Top of Supplied information

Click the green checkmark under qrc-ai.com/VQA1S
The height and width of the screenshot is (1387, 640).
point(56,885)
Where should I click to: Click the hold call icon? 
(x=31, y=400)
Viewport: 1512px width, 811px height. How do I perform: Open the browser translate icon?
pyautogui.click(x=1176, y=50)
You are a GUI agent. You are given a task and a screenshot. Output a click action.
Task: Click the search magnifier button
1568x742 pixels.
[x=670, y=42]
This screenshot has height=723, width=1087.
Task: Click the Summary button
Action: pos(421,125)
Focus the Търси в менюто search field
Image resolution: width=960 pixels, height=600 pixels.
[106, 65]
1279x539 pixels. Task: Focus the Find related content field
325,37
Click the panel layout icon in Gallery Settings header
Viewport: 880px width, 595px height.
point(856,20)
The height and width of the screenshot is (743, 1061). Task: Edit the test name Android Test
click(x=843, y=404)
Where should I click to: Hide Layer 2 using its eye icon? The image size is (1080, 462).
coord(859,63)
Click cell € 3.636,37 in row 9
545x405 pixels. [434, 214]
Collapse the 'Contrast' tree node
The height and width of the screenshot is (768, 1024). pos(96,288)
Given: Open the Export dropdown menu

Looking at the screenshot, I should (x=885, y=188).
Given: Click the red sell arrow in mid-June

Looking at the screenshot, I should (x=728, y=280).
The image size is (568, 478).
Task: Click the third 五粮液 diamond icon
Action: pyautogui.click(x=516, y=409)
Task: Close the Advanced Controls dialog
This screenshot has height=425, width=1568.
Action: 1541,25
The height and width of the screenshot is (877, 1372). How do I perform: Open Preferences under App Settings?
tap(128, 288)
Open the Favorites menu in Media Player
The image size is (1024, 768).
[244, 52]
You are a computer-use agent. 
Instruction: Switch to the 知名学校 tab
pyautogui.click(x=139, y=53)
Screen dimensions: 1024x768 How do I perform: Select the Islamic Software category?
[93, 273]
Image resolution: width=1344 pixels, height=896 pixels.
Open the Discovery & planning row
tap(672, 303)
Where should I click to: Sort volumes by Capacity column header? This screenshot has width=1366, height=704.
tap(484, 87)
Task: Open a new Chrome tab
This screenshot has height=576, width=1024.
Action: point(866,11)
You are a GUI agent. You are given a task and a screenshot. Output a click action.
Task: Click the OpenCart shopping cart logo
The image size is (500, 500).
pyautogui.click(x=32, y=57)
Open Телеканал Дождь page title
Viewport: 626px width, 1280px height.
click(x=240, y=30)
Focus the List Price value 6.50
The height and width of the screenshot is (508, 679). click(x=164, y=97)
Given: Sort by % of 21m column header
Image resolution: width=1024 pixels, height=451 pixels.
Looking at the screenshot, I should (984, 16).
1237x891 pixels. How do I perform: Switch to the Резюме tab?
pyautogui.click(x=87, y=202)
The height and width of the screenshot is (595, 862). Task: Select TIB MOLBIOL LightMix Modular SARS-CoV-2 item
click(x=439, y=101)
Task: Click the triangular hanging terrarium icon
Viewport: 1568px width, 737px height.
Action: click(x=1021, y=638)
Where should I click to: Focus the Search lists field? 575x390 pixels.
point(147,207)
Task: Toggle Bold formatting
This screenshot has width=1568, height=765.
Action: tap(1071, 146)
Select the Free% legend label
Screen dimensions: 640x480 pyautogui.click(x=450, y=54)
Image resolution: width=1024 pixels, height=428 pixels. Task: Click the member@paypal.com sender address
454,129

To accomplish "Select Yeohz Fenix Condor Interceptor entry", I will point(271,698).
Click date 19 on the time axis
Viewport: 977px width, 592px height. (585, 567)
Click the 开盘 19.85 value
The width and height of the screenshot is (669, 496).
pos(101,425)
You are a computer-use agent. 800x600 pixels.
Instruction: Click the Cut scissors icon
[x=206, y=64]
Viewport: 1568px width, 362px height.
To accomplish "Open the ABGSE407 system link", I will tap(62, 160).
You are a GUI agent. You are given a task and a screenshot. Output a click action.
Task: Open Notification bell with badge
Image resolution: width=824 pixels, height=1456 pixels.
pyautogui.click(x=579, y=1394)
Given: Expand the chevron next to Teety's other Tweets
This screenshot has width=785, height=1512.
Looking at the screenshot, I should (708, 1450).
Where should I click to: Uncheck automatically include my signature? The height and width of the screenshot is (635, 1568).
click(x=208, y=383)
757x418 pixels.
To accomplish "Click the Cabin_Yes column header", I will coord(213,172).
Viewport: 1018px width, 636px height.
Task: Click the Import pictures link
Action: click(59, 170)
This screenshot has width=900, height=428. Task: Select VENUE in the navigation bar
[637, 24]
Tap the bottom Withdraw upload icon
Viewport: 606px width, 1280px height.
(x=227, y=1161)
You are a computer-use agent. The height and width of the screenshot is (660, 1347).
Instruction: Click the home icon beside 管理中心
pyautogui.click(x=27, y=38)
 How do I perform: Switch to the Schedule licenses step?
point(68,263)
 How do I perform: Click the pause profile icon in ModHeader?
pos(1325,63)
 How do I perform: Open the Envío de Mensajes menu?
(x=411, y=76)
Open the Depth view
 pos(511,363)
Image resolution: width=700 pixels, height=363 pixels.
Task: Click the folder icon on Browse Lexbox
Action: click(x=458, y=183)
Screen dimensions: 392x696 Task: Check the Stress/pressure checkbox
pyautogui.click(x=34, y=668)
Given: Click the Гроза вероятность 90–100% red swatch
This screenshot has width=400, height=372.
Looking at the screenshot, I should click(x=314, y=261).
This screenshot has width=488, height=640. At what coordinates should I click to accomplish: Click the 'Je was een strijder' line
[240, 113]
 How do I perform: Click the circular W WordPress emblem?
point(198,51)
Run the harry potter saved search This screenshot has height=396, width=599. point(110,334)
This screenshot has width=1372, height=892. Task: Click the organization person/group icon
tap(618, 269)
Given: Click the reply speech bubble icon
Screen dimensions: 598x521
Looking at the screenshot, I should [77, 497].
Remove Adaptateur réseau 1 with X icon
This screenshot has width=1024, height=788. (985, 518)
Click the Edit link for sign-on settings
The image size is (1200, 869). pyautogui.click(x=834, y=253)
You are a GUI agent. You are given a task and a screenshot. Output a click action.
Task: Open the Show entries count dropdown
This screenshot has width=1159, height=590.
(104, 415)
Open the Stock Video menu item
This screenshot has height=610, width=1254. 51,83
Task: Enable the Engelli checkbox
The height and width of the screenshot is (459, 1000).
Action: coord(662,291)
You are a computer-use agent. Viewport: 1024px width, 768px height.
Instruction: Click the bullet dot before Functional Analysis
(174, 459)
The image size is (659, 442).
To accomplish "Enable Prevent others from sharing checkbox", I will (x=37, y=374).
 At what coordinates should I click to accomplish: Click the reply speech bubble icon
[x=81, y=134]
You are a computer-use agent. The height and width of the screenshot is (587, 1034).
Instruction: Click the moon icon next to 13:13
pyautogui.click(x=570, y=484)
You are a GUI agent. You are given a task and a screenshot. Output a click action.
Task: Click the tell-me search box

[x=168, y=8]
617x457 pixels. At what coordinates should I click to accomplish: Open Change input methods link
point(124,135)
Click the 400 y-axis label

Bottom of Supplied information

> _Work order_
Copy all of the data exactly.

> _Result_
Click the green checkmark under qrc-ai.com/VQA1S
The height and width of the screenshot is (1387, 640).
point(56,885)
Where should I click to: Click the hold call icon? 
(x=31, y=400)
Viewport: 1512px width, 811px height. How do I perform: Open the browser translate icon?
pyautogui.click(x=1176, y=50)
You are a GUI agent. You are given a task and a screenshot. Output a click action.
Task: Click the search magnifier button
1568x742 pixels.
[x=670, y=42]
This screenshot has height=723, width=1087.
Task: Click the Summary button
Action: pos(421,125)
Focus the Търси в менюто search field
Image resolution: width=960 pixels, height=600 pixels.
[106, 65]
1279x539 pixels. Task: Focus the Find related content field
325,37
Click the panel layout icon in Gallery Settings header
Viewport: 880px width, 595px height.
point(856,20)
The height and width of the screenshot is (743, 1061). Task: Edit the test name Android Test
click(x=843, y=404)
Where should I click to: Hide Layer 2 using its eye icon? The image size is (1080, 462).
coord(859,63)
Click cell € 3.636,37 in row 9
545x405 pixels. [434, 214]
Collapse the 'Contrast' tree node
The height and width of the screenshot is (768, 1024). pos(96,288)
Given: Open the Export dropdown menu

Looking at the screenshot, I should (x=885, y=188).
Given: Click the red sell arrow in mid-June

Looking at the screenshot, I should (x=728, y=280).
The image size is (568, 478).
Task: Click the third 五粮液 diamond icon
Action: pyautogui.click(x=516, y=409)
Task: Close the Advanced Controls dialog
This screenshot has height=425, width=1568.
Action: 1541,25
The height and width of the screenshot is (877, 1372). How do I perform: Open Preferences under App Settings?
tap(128, 288)
Open the Favorites menu in Media Player
The image size is (1024, 768).
[244, 52]
You are a computer-use agent. 
Instruction: Switch to the 知名学校 tab
pyautogui.click(x=139, y=53)
Screen dimensions: 1024x768 How do I perform: Select the Islamic Software category?
[93, 273]
Image resolution: width=1344 pixels, height=896 pixels.
Open the Discovery & planning row
tap(672, 303)
Where should I click to: Sort volumes by Capacity column header? This screenshot has width=1366, height=704.
tap(484, 87)
Task: Open a new Chrome tab
This screenshot has height=576, width=1024.
Action: point(866,11)
You are a GUI agent. You are given a task and a screenshot. Output a click action.
Task: Click the OpenCart shopping cart logo
The image size is (500, 500).
pyautogui.click(x=32, y=57)
Open Телеканал Дождь page title
Viewport: 626px width, 1280px height.
click(x=240, y=30)
Focus the List Price value 6.50
The height and width of the screenshot is (508, 679). click(x=164, y=97)
Given: Sort by % of 21m column header
Image resolution: width=1024 pixels, height=451 pixels.
Looking at the screenshot, I should (984, 16).
1237x891 pixels. How do I perform: Switch to the Резюме tab?
pyautogui.click(x=87, y=202)
The height and width of the screenshot is (595, 862). Task: Select TIB MOLBIOL LightMix Modular SARS-CoV-2 item
click(x=439, y=101)
Task: Click the triangular hanging terrarium icon
Viewport: 1568px width, 737px height.
Action: click(x=1021, y=638)
Where should I click to: Focus the Search lists field? 575x390 pixels.
point(147,207)
Task: Toggle Bold formatting
This screenshot has width=1568, height=765.
Action: tap(1071, 146)
Select the Free% legend label
Screen dimensions: 640x480 pyautogui.click(x=450, y=54)
Image resolution: width=1024 pixels, height=428 pixels. Task: Click the member@paypal.com sender address
454,129

To accomplish "Select Yeohz Fenix Condor Interceptor entry", I will point(271,698).
Click date 19 on the time axis
Viewport: 977px width, 592px height. (585, 567)
Click the 开盘 19.85 value
The width and height of the screenshot is (669, 496).
pos(101,425)
You are a computer-use agent. 800x600 pixels.
Instruction: Click the Cut scissors icon
[x=206, y=64]
Viewport: 1568px width, 362px height.
To accomplish "Open the ABGSE407 system link", I will tap(62, 160).
You are a GUI agent. You are given a task and a screenshot. Output a click action.
Task: Open Notification bell with badge
Image resolution: width=824 pixels, height=1456 pixels.
pyautogui.click(x=579, y=1394)
Given: Expand the chevron next to Teety's other Tweets
This screenshot has width=785, height=1512.
Looking at the screenshot, I should (708, 1450).
Where should I click to: Uncheck automatically include my signature? The height and width of the screenshot is (635, 1568).
click(x=208, y=383)
757x418 pixels.
To accomplish "Click the Cabin_Yes column header", I will coord(213,172).
Viewport: 1018px width, 636px height.
Task: Click the Import pictures link
Action: click(59, 170)
This screenshot has width=900, height=428. Task: Select VENUE in the navigation bar
[637, 24]
Tap the bottom Withdraw upload icon
Viewport: 606px width, 1280px height.
(x=227, y=1161)
You are a computer-use agent. The height and width of the screenshot is (660, 1347).
Instruction: Click the home icon beside 管理中心
pyautogui.click(x=27, y=38)
 How do I perform: Switch to the Schedule licenses step?
point(68,263)
 How do I perform: Click the pause profile icon in ModHeader?
pos(1325,63)
 How do I perform: Open the Envío de Mensajes menu?
(x=411, y=76)
Open the Depth view
 pos(511,363)
Image resolution: width=700 pixels, height=363 pixels.
Task: Click the folder icon on Browse Lexbox
Action: click(x=458, y=183)
Screen dimensions: 392x696 Task: Check the Stress/pressure checkbox
pyautogui.click(x=34, y=668)
Given: Click the Гроза вероятность 90–100% red swatch
This screenshot has width=400, height=372.
Looking at the screenshot, I should click(x=314, y=261).
This screenshot has width=488, height=640. At what coordinates should I click to accomplish: Click the 'Je was een strijder' line
[240, 113]
 How do I perform: Click the circular W WordPress emblem?
point(198,51)
Run the harry potter saved search This screenshot has height=396, width=599. point(110,334)
This screenshot has width=1372, height=892. Task: Click the organization person/group icon
tap(618, 269)
Given: Click the reply speech bubble icon
Screen dimensions: 598x521
Looking at the screenshot, I should [77, 497].
Remove Adaptateur réseau 1 with X icon
This screenshot has width=1024, height=788. (985, 518)
Click the Edit link for sign-on settings
The image size is (1200, 869). pyautogui.click(x=834, y=253)
You are a GUI agent. You are given a task and a screenshot. Output a click action.
Task: Open the Show entries count dropdown
This screenshot has width=1159, height=590.
(104, 415)
Open the Stock Video menu item
This screenshot has height=610, width=1254. 51,83
Task: Enable the Engelli checkbox
The height and width of the screenshot is (459, 1000).
Action: coord(662,291)
You are a computer-use agent. Viewport: 1024px width, 768px height.
Instruction: Click the bullet dot before Functional Analysis
(174, 459)
The image size is (659, 442).
To accomplish "Enable Prevent others from sharing checkbox", I will (x=37, y=374).
 At what coordinates should I click to accomplish: Click the reply speech bubble icon
[x=81, y=134]
You are a computer-use agent. The height and width of the screenshot is (587, 1034).
Instruction: Click the moon icon next to 13:13
pyautogui.click(x=570, y=484)
You are a GUI agent. You are given a task and a screenshot. Output a click action.
Task: Click the tell-me search box

[x=168, y=8]
617x457 pixels. At what coordinates should I click to accomplish: Open Change input methods link
point(124,135)
Click the 400 y-axis label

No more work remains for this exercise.